Cheguei à Escola Alba Frota naquela manhã de sexta-feira com uma expectativa diferente. Não era um dia comum. O pátio estava sendo preparado desde cedo com esteiras de palha, bancos de madeira e enfeites coloridos. A ideia era simples, mas potente: dar visibilidade à cultura viva da comunidade, abrindo espaço para que as famílias dos nossos próprios alunos compartilhassem seus saberes.
Por volta das 8h, os estudantes começaram a se reunir no pátio. No centro da roda estavam três convidados muito especiais: Seu Benedito, pescador há mais de 40 anos e avô da aluna Juliane, do 3º ano; Dona Raimunda, rendeira conhecida na região e bisavó do pequeno Ítalo, do 1º ano; e Marcelo, capoeirista e pai do aluno Kaio, do 5º ano.
Seu Benedito abriu a roda contando como aprendeu a pescar com o pai e o avô, ainda menino.

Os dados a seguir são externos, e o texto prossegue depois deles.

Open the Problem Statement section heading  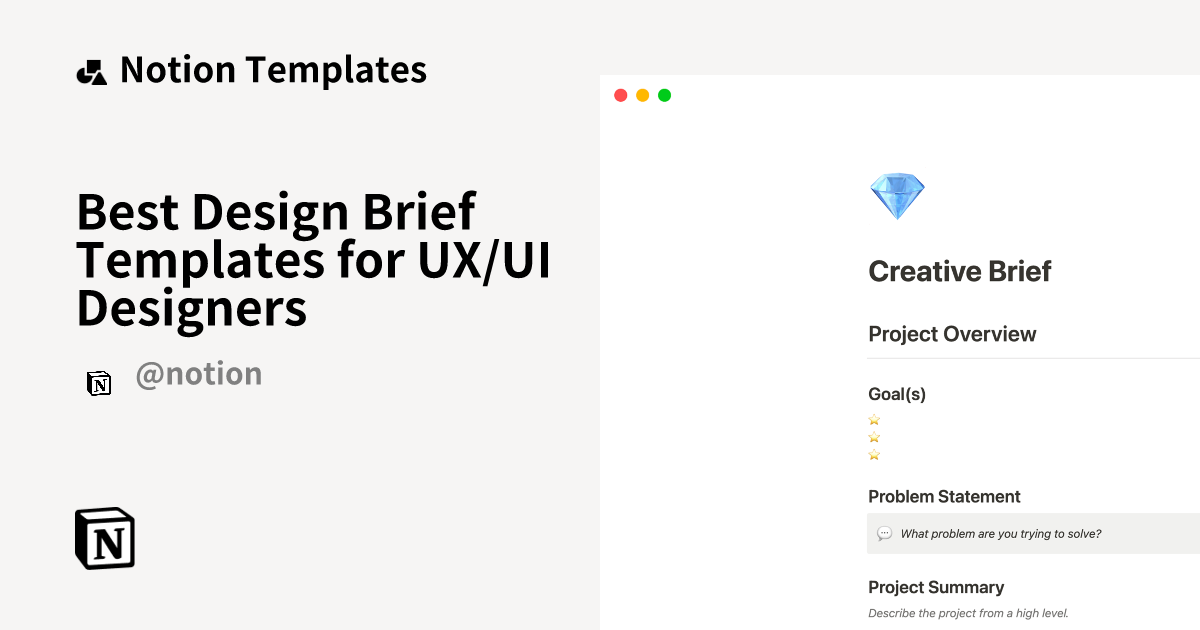coord(944,496)
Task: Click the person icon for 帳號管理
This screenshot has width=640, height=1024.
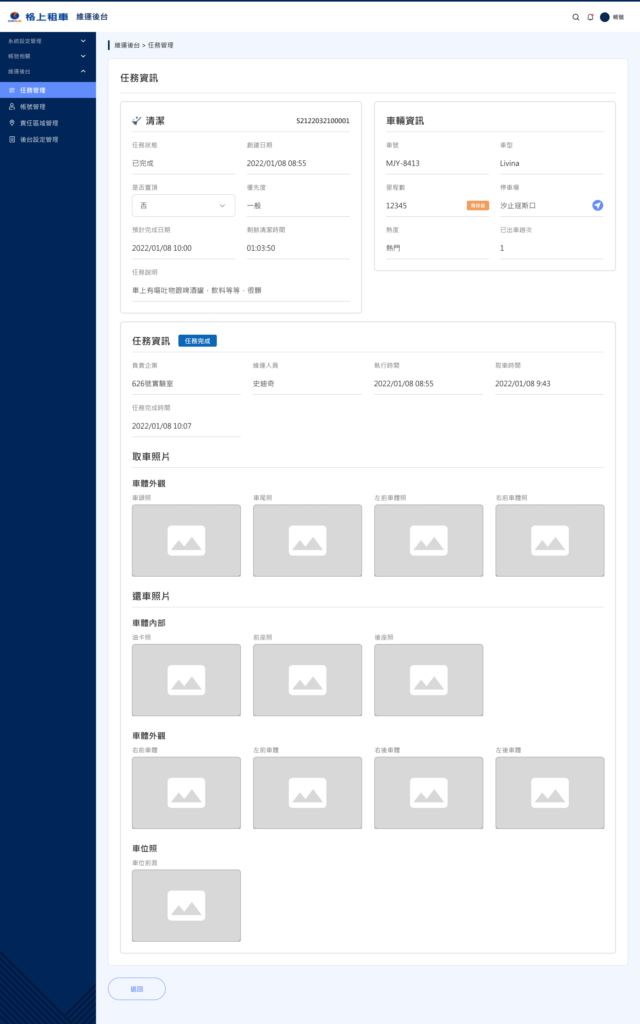Action: pyautogui.click(x=12, y=106)
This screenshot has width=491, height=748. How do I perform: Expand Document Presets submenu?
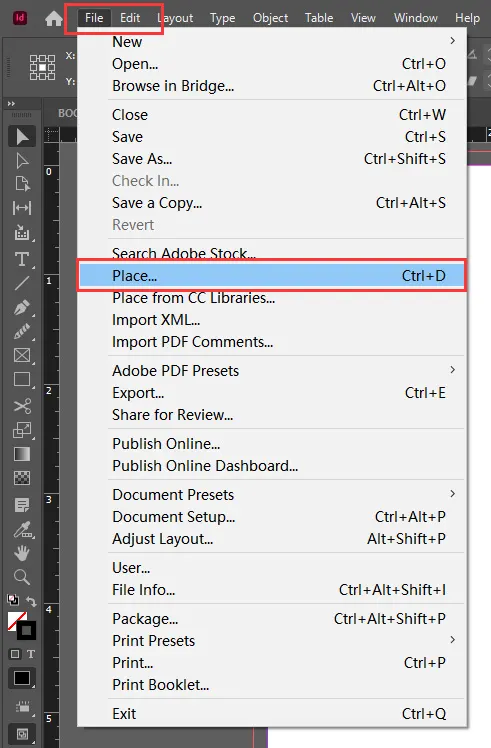pos(452,494)
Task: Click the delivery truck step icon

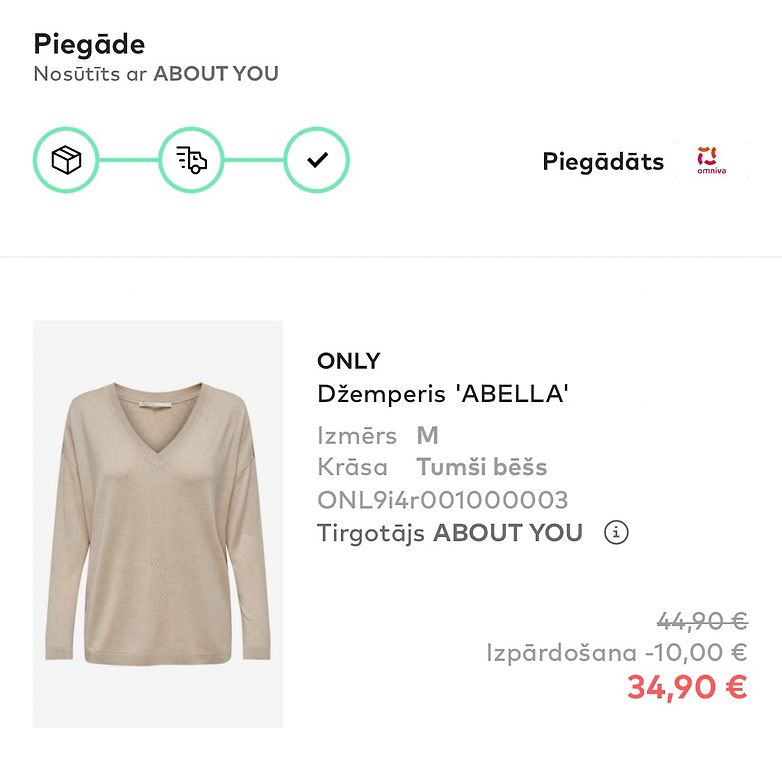Action: pyautogui.click(x=191, y=160)
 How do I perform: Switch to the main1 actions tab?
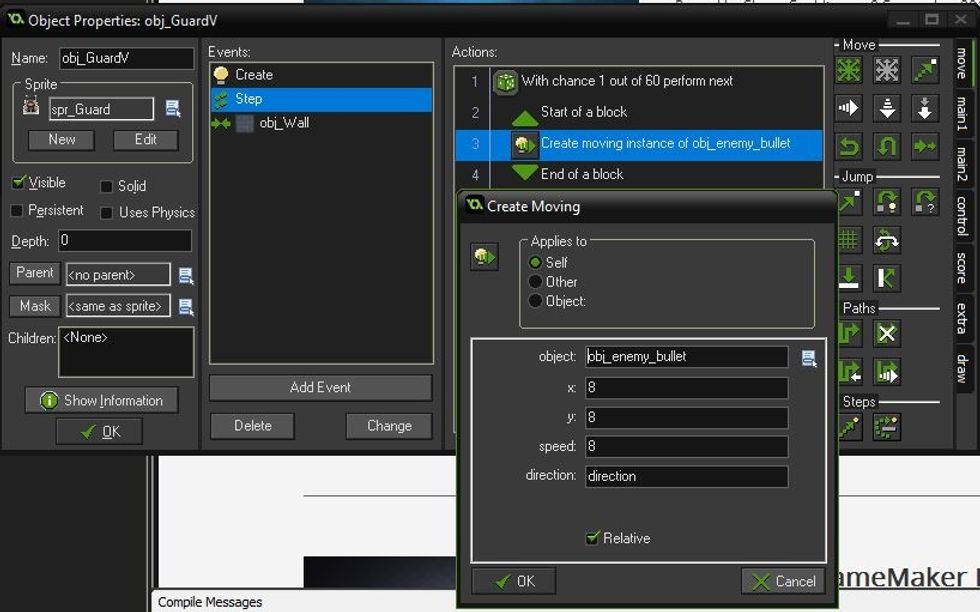click(963, 110)
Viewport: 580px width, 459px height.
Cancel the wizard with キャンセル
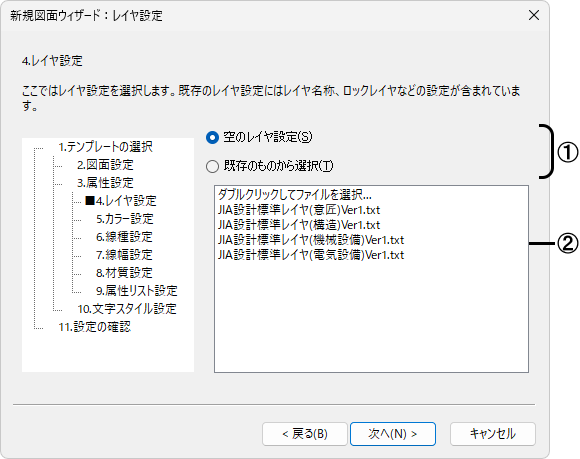click(x=493, y=434)

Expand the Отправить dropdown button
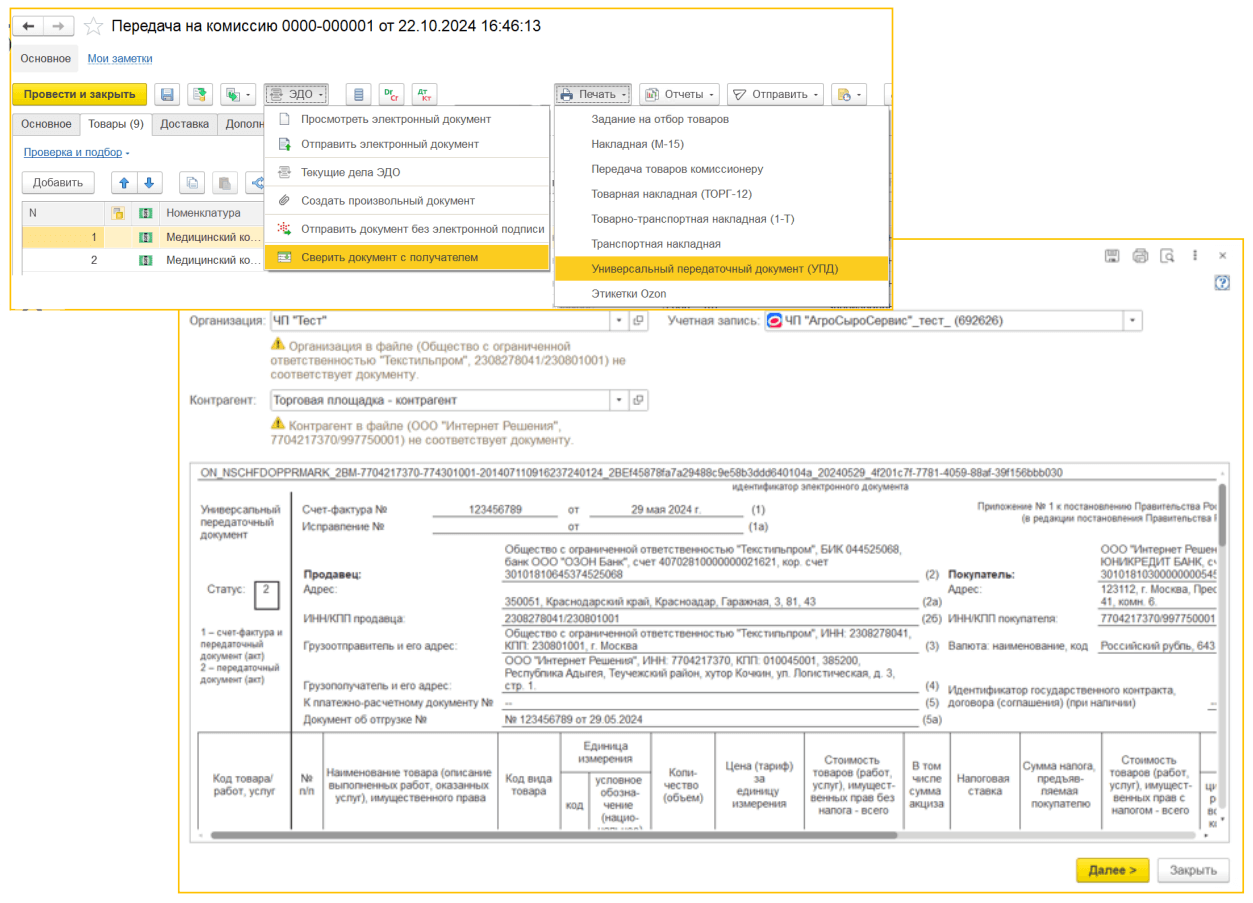tap(775, 95)
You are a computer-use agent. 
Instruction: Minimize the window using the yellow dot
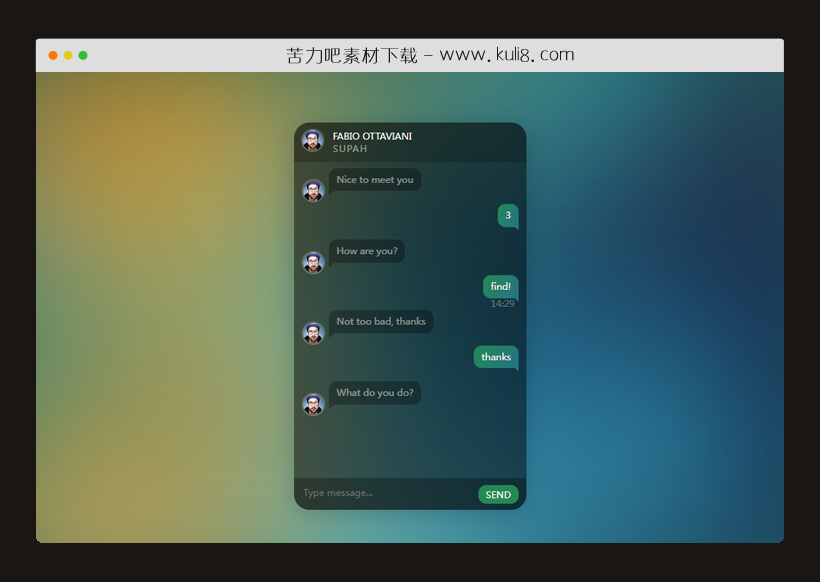click(x=68, y=56)
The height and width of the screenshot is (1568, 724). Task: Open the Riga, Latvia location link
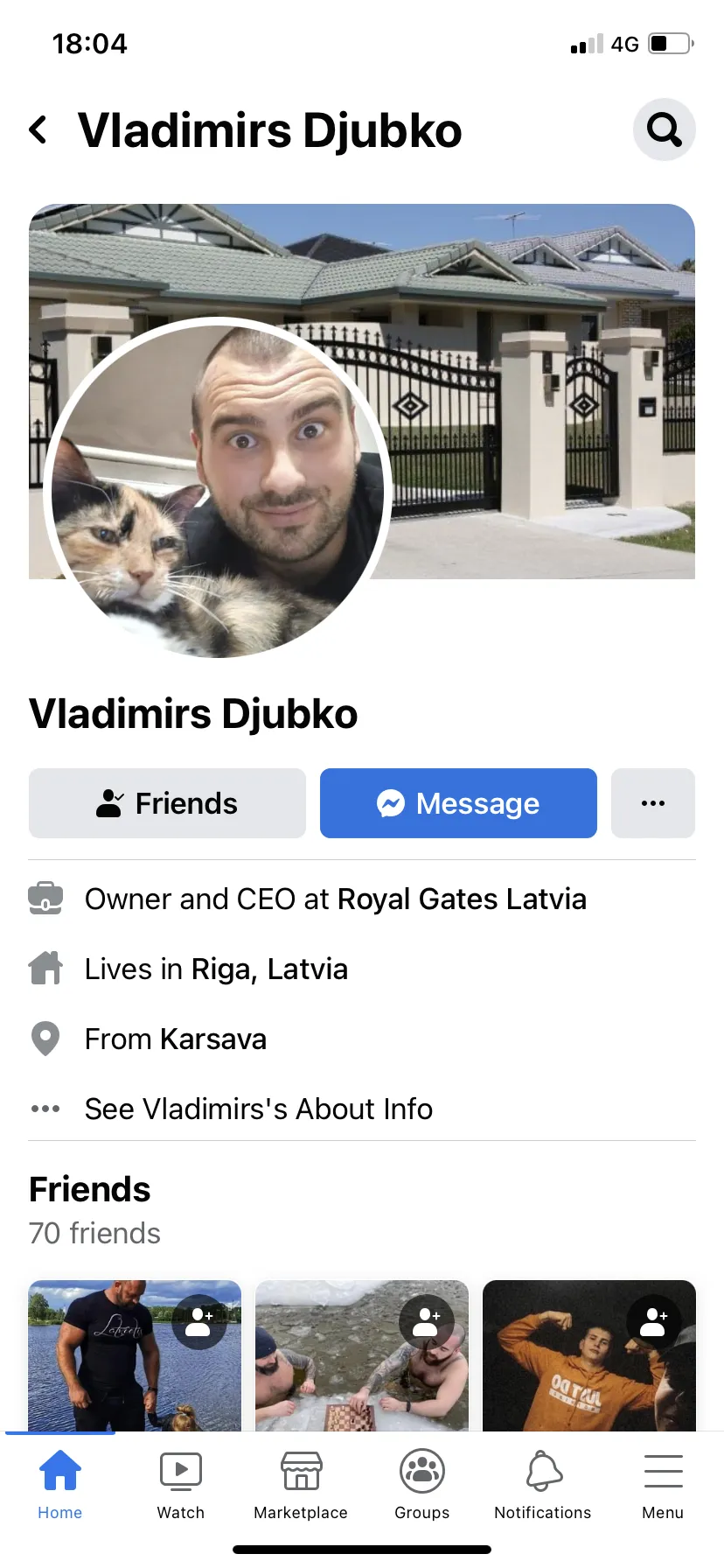coord(269,969)
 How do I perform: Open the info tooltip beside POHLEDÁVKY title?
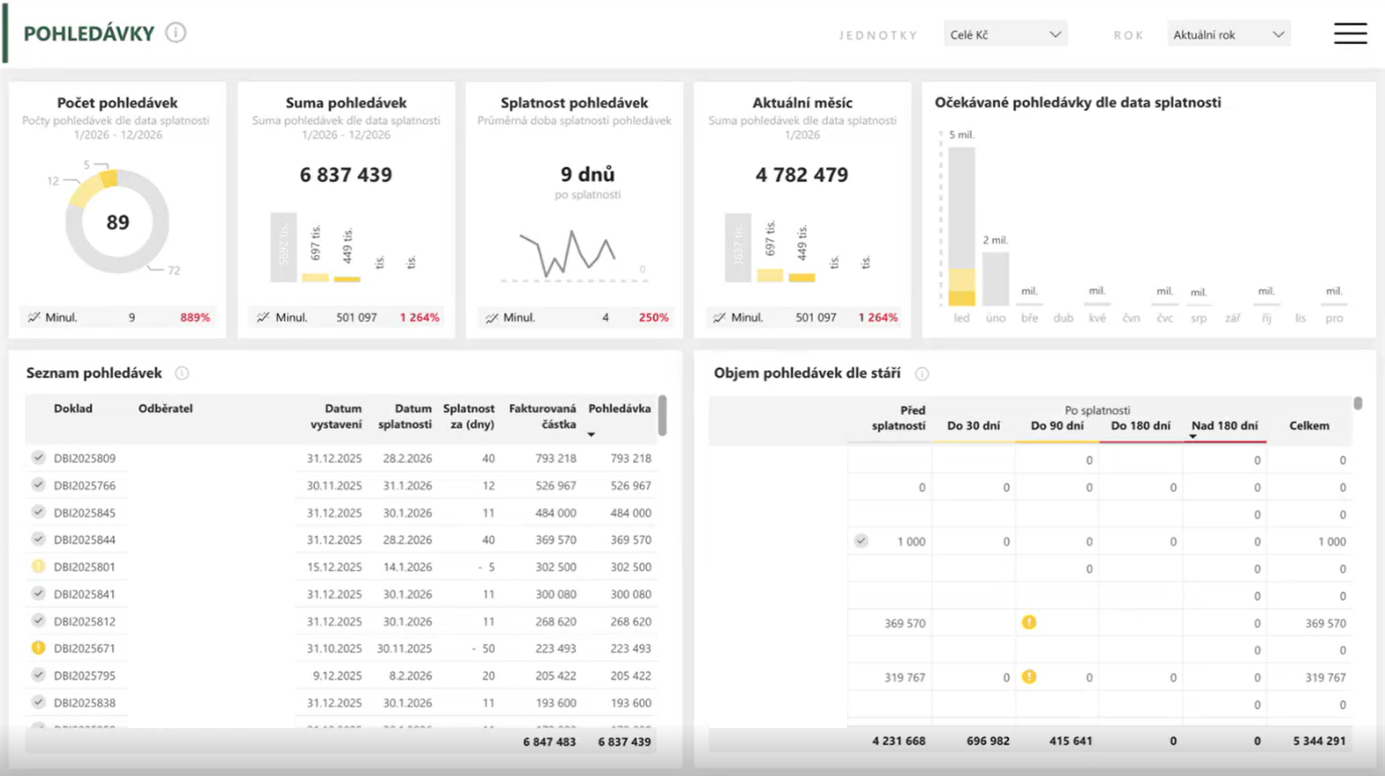[x=176, y=31]
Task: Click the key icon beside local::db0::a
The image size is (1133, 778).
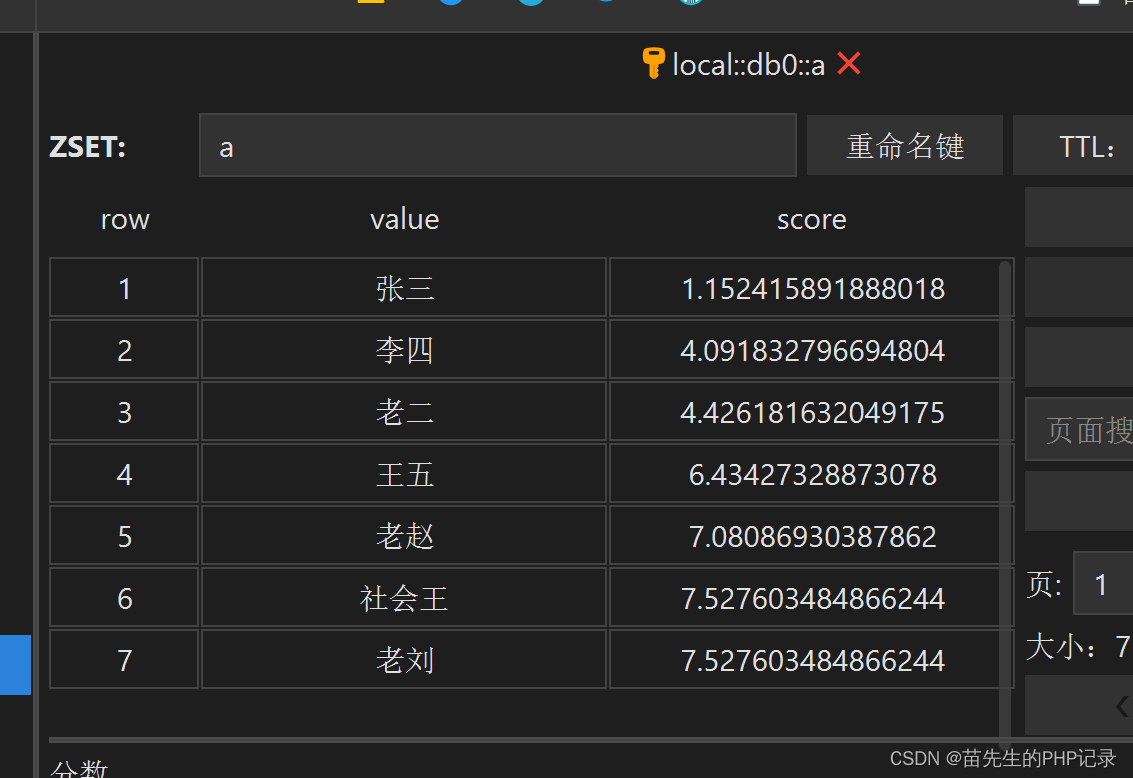Action: pyautogui.click(x=655, y=63)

Mostrou a rede que ele mesmo tece, explicou como lê o céu e o rio, e até ensinou um canto antigo usado para "chamar peixe". As crianças o escutavam encantadas. Ao final, uma menina levantou a mão e disse: "Meu avô também pesca, mas nunca contou essas histórias assim…". Sorri. Era o começo da mágica.
Depois, Dona Raimunda falou com doçura e sabedoria. Mostrou a almofada de bilro e explicou, com dedos ágeis, como os fios se transformam em renda. Falou da paciência, do silêncio e da herança passada de mãe para filha. O mais bonito foi ver Ítalo, seu bisneto, sentado no chão, com os olhos fixos nela como se descobrisse uma super-heroína.
Marcelo, por fim, trouxe o corpo como expressão. Contou como a capoeira o ajudou a se reconhecer enquanto jovem negro, e como decidiu ensinar a arte aos filhos e aos meninos da comunidade. Junto com Kaio, fez uma pequena demonstração, ao som do berimbau e do pandeiro que ele mesmo levou. As crianças, antes tímidas, logo se levantaram para experimentar os movimentos. Era a escola respirando ancestralidade, pertencimento e alegria.
Ao final daquele dia, me recolhi na minha sala para respirar fundo. Sentia o peito cheio, o coração emocionado. Aquilo não foi apenas uma "atividade cultural". Foi um reencontro da escola com o chão onde ela pisa. Um reconhecimento do saber que vive do lado de fora da sala de aula, mas que forma, educa, orienta e transforma.
Ali, diante de três figuras da comunidade : avô, bisavó e pai de alunos ,percebi com mais força o quanto a escola precisa deixar de ser ilha. A cultura local não é um complemento: é base. Ela forma identidade, dá sentido à aprendizagem, resgata autoestima. Saí dali com uma certeza renovada: precisamos cada vez mais abrir espaço para que a comunidade entre, fale, ocupe, ensine. Porque quando a escola valoriza os saberes locais, ela diz às crianças: "O que você vive tem valor, o que sua família sabe importa, e você faz parte desta história".